2013年12月26日木曜日

自分が社会に残せるインパクト(GMBAブログ)

Keijiです
2013年が終わろうとしています。
今年は変化の年でした。そして本当に考える年でした。

今年最後の締めくくりとして、少し振り返りたいと思います。

大学生の頃は恩師から、身の丈が分かっていないと
アドバイスを受けました。
その時は意味がわかっていなかったものの、
自分ができないような目標を常に立て、
無謀と言えるような計画を見た恩師は、
それを事前に察知していたのでしょう。

大学院に行ってからも、
周りにいる優秀な同級生や先輩についていけず、
精神的にもかなり追い詰められていたのを覚えています。
英語も含め劣等感の塊からスタートした学生生活でした。
とにかくなんとかついていきたいと思い、
常にもがきながら過ごしました。

就職してからも自分にない才能を光らせる
同期たちに驚きました。危機感を持ち、
大きな組織の中であくせく働く自分の小ささに
葛藤を覚えながら、目の前のことを必死に取り組んでいました。
営業時代の上長から、「目の前のことに集中しすぎる傾向がある」
と指摘されたことがあります。
目標を達成することに集中しすぎ、
周りが見えなくなっていたのだと思います。

いろいろなところで出会い、
アドバイスをもらうことで
少しづつ少しづつ成長してきました。

そして現在。

半分以上のカリキュラムを終え、
MBAは、ただ資格として持っているだけでは、
個々の授業のTake Awayを最大化するだけでは、
なかなか価値や意味を最大化できないと感じています。
確かに、特にアメリカではMBA卒業後の平均年収は非常に高く、
それを求めている人も多くいます。
個人個人の価値観があるのでそれは否定できません。

しかし私が大事にしたいのは、
授業で学んだことや今まで経験したことをもとに、
出会った貴重な友人たちと、
自分がこの社会にどんな価値を残せるか、
私たちがこの社会に存在する意義を
どうやったら最大化出来るのか、ということです。

小さなことでも、大きなことでもいい。
私が携わる事業やプロジェクトが、
利益を出すだけではなく、社会や関わる人たちを
どのように変えて行くことができるのか。
どれだけ共感を呼び、周りの人たちを巻き込みながら、
意味のある価値を作ることができるのか。

窮地に立ったとき実際に
どのような信念を持って判断した戦略を
実行して行くのか、MBAでは教えてはくれません。
一部を除いて学校の教授は、
重要な決断をするビジネスの最先端にはいないからです。

培った自分の価値観を信じながら、
MBAで学んだことやネットワークをベースに、
リアルなビジネスの中で身を持って
実行していくことが、MBAを卒業する学生に
与えられた宿題であり、MBAを取得する価値だと思います。 

私は、個人の利益や組織のBureaucracyに沿った
判断・実行ではなく、自分の信じる
この価値観をもとに見極めていこうと思います。

2014年も少しづつ少しづつ成長していきたいと思います。
周りの方々にいろんな影響をもらったことに感謝をしながら。

皆様良いお年を。

Keiji

2013年12月13日金曜日

Journey Ahead(GMBAブログ)

Keijiです。

以前、Ross School of BusinessはBase of Pyramidで有名だという記事を書きましたが、先日秋学期の最後の授業が終わりました。
....
*課題 a:*
記録のうち、「Where should I」を含む行から「click(x=1959, y=522)」を含む行までを、両端の行も含めてそのまま書き出してください。
以下の記録は上の本文とは関係がありません。

*課題データ:*
....
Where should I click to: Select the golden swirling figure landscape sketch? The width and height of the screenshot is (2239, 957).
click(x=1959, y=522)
....
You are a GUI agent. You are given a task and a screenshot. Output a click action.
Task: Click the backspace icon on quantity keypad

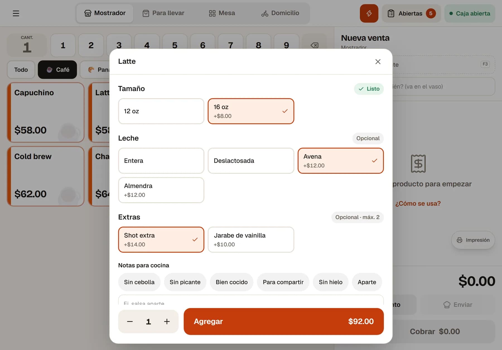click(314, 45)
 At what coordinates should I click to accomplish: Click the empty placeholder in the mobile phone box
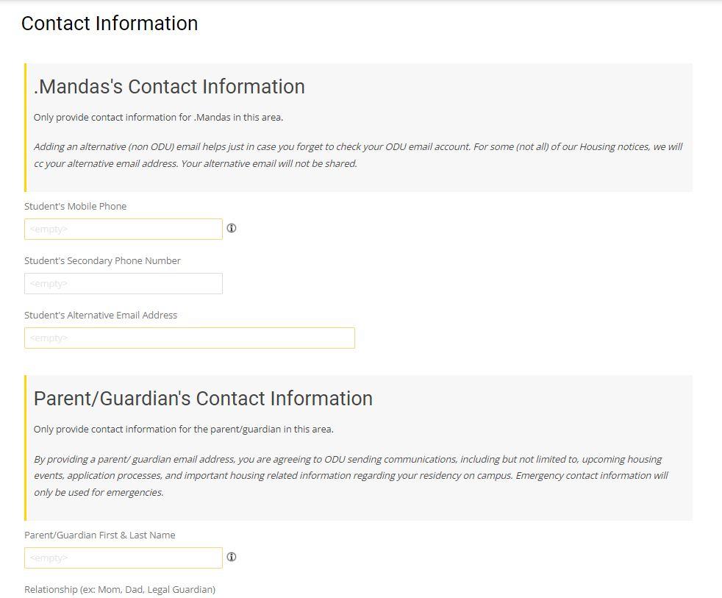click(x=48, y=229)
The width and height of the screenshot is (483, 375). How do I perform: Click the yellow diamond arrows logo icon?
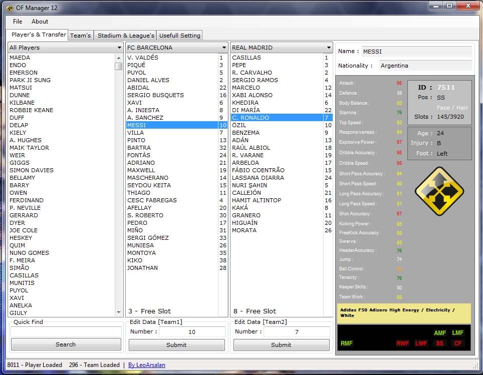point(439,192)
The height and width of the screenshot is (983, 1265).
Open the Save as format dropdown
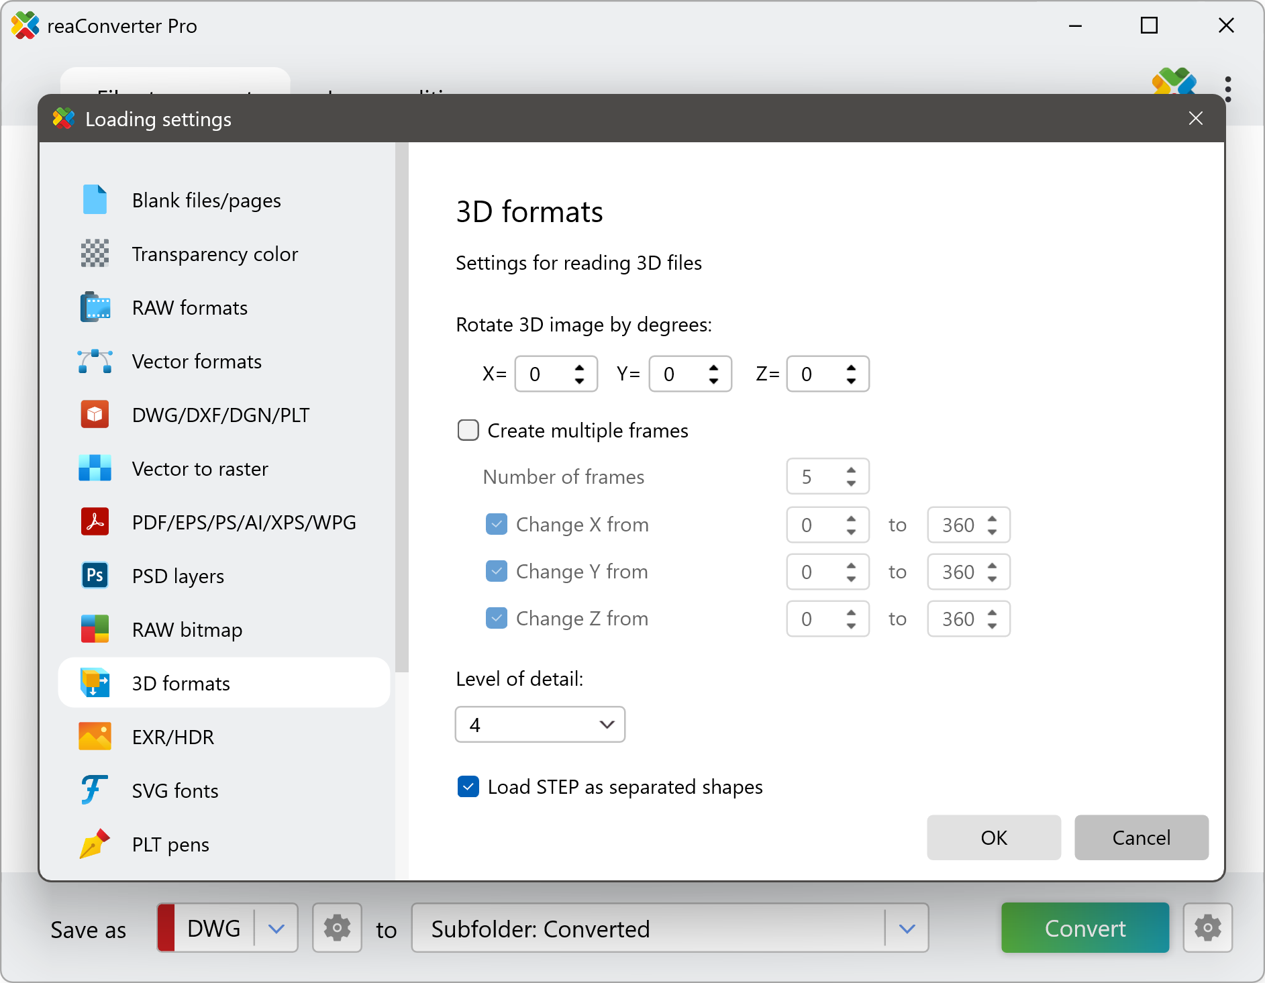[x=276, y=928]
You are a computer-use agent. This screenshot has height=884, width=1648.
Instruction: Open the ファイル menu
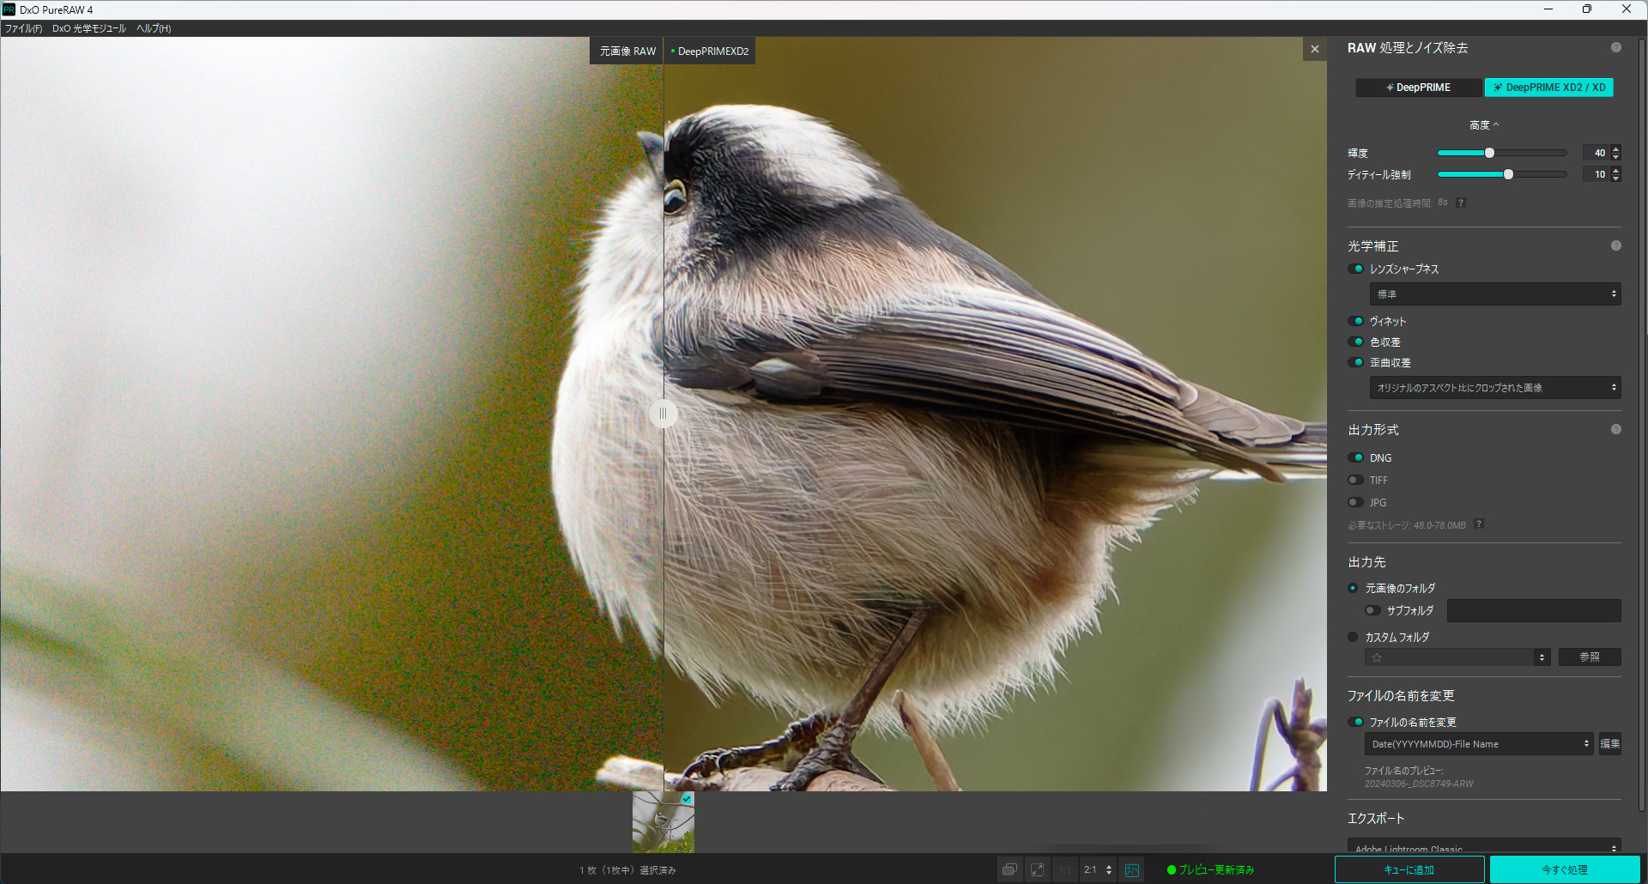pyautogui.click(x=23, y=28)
....
*課題 b:*
MBAについてのブログ記事から、「しかし私が大事にしたいのは、」から「意味のある価値を作ることができるのか。」までの部分を一字一句そのまま出力してください。

*解答 a:*
Where should I click to: Select the golden swirling figure landscape sketch? The width and height of the screenshot is (2239, 957).
click(x=1959, y=522)

*解答 b:*
しかし私が大事にしたいのは、
授業で学んだことや今まで経験したことをもとに、
出会った貴重な友人たちと、
自分がこの社会にどんな価値を残せるか、
私たちがこの社会に存在する意義を
どうやったら最大化出来るのか、ということです。

小さなことでも、大きなことでもいい。
私が携わる事業やプロジェクトが、
利益を出すだけではなく、社会や関わる人たちを
どのように変えて行くことができるのか。
どれだけ共感を呼び、周りの人たちを巻き込みながら、
意味のある価値を作ることができるのか。